## [PAGE]
Éditions Apogée, 2014.
Lecture de Marie-Hélène Prouteau
[“D’ICI À LA RÉALITE CLAIRE ET HUMAINE”]
Liscorno, un bourg des Côtes-d’Armor où le poète Jacques Josse a passé sa jeunesse. Il y a le vent, des rivières à saumon, le café, la mer proche. Et dans les lointains le Menez Bré. Lorsque le jeune Josse rêve seul dans la maison de Liscorno, à qui confier ses émotions ? Aux poètes, aux écrivains tout simplement qui vous parlent des grands espaces de l’Hudson et de villes imaginées : Bruges, Denver, Anvers, Prague… Et voilà que viennent à sa rencontre, sortilège des lectures adolescentes, Tristan Corbière, Armand Robin, Emile Verhaeren, Jack London, Henri Michaux et bien d’autres.
« Il me suffisait de fermer les yeux pour sauter en un éclair des haubans du pont de Lézardrieux, à l’entrée de Paimpol, aux câbles orange du Golden Gate ».
Jacques Josse commence chaque chapitre de son livre par une citation d’un de ces écrivains : une belle trouvaille pour dessiner une sorte d’autobiographie sensitive et livresque à la fois qui se clôt tel un chemin initiatique.
« C’était mon dernier été au hameau. J’essayais de capter les gestes, les silhouettes, la démarche, l’attitude et les traits de personnalité de certains des habitants en songeant que je ne les verrais peut-être jamais plus ».
Petit à petit se dévoile le tout-venant de mille impressions adolescentes : la vie vécue, la vie rêvée se mêlent complètement. Ainsi, une grosse voiture américaine s’invite dans la mansarde, sortie tout droit de Sur la Route de Jack Kerouac. Le capitaine au long cours de Brest, François Josse, côtoie Jean Genêt ou Raymond Carver avec leur « gueule » si caractéristique. Cet ancêtre coureur des mers qui l’a précédé dans la généalogie familiale lui ouvre les portes d’un ailleurs poétique.
« Parfois un personnage s’éjectait d’un livre et retombait, tel un chat sur ses pattes, au beau milieu d’un autre ».

## [INFORMATIONS FOURNIES]
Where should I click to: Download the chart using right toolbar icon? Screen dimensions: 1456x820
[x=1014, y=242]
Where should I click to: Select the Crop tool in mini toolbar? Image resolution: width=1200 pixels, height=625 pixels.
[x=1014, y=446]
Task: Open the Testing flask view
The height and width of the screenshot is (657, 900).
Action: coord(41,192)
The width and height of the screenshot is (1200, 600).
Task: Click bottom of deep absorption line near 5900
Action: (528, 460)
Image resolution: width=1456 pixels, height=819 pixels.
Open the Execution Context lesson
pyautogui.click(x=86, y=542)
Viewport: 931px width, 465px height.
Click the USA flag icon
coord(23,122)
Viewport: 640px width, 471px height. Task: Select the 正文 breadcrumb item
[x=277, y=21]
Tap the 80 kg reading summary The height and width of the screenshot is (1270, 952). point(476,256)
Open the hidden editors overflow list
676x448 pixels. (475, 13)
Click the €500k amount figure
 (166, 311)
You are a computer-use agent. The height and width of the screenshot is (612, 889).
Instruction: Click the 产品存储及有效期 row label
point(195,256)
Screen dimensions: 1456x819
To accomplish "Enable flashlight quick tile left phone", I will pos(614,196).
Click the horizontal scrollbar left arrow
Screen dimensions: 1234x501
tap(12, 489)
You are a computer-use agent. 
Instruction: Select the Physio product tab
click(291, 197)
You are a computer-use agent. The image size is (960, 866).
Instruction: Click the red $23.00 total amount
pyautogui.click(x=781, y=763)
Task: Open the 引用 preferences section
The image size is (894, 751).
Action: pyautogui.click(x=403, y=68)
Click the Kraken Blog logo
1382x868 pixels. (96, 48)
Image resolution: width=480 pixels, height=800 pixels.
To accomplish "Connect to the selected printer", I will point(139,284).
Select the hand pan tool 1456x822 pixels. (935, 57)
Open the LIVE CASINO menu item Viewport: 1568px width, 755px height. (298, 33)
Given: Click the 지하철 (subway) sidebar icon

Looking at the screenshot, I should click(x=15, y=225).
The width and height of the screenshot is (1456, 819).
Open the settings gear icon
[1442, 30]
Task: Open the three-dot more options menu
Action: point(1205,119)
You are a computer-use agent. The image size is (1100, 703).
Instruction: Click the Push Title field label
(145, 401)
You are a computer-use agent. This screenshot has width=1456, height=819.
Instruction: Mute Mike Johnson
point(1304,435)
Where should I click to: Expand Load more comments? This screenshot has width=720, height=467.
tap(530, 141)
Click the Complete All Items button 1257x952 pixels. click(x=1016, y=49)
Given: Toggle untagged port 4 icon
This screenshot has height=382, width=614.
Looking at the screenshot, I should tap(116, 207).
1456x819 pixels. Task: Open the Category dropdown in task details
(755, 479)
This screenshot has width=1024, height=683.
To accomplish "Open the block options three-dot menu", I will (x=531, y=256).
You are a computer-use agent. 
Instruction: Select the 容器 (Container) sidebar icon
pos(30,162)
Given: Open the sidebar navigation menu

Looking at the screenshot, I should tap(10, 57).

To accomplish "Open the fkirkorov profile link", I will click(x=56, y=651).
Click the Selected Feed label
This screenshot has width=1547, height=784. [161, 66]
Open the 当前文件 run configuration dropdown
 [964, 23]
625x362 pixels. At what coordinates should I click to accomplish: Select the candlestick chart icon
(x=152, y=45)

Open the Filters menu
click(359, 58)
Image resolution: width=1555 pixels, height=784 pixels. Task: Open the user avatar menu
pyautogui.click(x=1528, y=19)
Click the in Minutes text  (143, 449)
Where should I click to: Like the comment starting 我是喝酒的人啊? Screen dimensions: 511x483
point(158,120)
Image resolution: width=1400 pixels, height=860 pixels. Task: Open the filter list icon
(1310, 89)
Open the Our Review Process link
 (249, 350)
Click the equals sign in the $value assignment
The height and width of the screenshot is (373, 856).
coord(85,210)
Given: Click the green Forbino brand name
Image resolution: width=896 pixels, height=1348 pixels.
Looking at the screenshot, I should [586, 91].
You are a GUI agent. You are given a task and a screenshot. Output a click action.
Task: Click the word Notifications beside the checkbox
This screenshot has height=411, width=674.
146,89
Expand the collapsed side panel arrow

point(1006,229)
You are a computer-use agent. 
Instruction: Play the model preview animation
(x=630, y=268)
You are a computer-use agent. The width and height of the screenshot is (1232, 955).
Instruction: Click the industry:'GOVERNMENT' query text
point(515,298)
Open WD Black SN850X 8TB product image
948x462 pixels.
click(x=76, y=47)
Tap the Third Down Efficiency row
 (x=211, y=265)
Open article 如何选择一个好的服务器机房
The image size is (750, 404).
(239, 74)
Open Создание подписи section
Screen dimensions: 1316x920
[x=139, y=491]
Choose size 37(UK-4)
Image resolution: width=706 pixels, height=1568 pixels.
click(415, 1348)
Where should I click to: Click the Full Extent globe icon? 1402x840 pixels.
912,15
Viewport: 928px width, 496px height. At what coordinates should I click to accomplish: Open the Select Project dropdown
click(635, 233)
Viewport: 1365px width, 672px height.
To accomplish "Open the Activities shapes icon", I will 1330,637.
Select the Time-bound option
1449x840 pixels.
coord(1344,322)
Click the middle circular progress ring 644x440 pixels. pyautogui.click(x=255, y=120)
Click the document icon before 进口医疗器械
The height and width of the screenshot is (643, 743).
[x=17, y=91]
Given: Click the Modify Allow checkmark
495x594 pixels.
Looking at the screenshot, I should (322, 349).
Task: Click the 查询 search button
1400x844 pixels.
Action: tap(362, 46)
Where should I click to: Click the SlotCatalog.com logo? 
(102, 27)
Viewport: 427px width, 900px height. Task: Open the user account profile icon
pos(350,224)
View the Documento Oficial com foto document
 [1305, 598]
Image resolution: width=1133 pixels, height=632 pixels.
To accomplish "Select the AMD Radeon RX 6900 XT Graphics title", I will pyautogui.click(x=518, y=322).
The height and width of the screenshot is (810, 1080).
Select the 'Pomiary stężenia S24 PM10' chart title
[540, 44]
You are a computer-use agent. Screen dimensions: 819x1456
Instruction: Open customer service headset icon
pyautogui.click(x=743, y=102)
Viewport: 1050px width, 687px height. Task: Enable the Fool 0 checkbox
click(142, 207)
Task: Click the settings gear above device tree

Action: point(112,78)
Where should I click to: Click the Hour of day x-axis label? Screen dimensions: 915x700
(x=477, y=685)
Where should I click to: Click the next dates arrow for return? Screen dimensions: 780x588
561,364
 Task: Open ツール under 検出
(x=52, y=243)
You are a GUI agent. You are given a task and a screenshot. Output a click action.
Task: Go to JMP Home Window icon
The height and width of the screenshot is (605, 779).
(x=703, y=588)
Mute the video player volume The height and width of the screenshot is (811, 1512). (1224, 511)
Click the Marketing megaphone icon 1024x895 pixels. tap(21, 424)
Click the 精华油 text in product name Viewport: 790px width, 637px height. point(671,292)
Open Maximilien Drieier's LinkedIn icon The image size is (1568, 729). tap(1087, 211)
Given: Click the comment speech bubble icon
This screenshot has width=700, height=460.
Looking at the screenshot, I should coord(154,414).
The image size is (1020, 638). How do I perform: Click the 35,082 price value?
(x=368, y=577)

## [CONSIGNES]
a – D'après la page sur la jeunesse de Jacques Josse, dans quel bourg des Côtes-d'Armor le poète a-t-il grandi ?
b – Reprenez la page sur la jeunesse de Jacques Josse à Liscorno juste après sa dernière phrase et poursuivez-la.

## [RÉPONSES DANS L'ORDRE]
a – À Liscorno.

b –
L’on retrouve ce qui était déjà présent dans Retour à Nantes, ce pouvoir surréaliste de faire surgir presque naturellement des personnages au détour d’un paragraphe. Ces pages sont habitées, au sens propre du terme, autant par des personnes réelles — voir l’homme resté mutilé de la guerre de 1914-18, le fossoyeur du bourg ou bien le père dont il fait un portrait touchant — que par des fantômes. C’est ainsi que Paul Celan vient une nuit dans la mansarde, porteur des premiers poèmes qui donneront Fugue de mort. Merci à Jacques Josse pour cette magnifique apparition du poète franco-roumain.
Tout se passe comme si ce territoire d’enfance faisait fonction de « forme » au sens ouvrier ou artisanal du terme. Le lieu réel, Liscorno, où s’engrangent ces lectures, s’absente par moments, pour laisser place à un lieu imaginaire où prend forme la vocation de l’écrivain, ouverte sur les possibles de la vie.
De cette boulimie brouillonne et pressée de lectures ressort une étonnante impression d’énergie, celle d’une sensibilité qui suit en toute liberté sa pente singulière naissante. Celle d’un être jeune prêt à capter toutes ces ondes de solidarité fraternelle avec ces « existences en lambeaux » entrevues au café du hameau. Ce beau livre qui fait une si belle place au don des morts fait résonner de façon forte les mots de Fernando Pessoa :
« Au labyrinthe de moi-même, je
Ne sais plus quel est le chemin qui me mène
D’ici à la réalité claire et humaine,
À la réalité pleine de lumière où je pourrais
Me trouver des frères. »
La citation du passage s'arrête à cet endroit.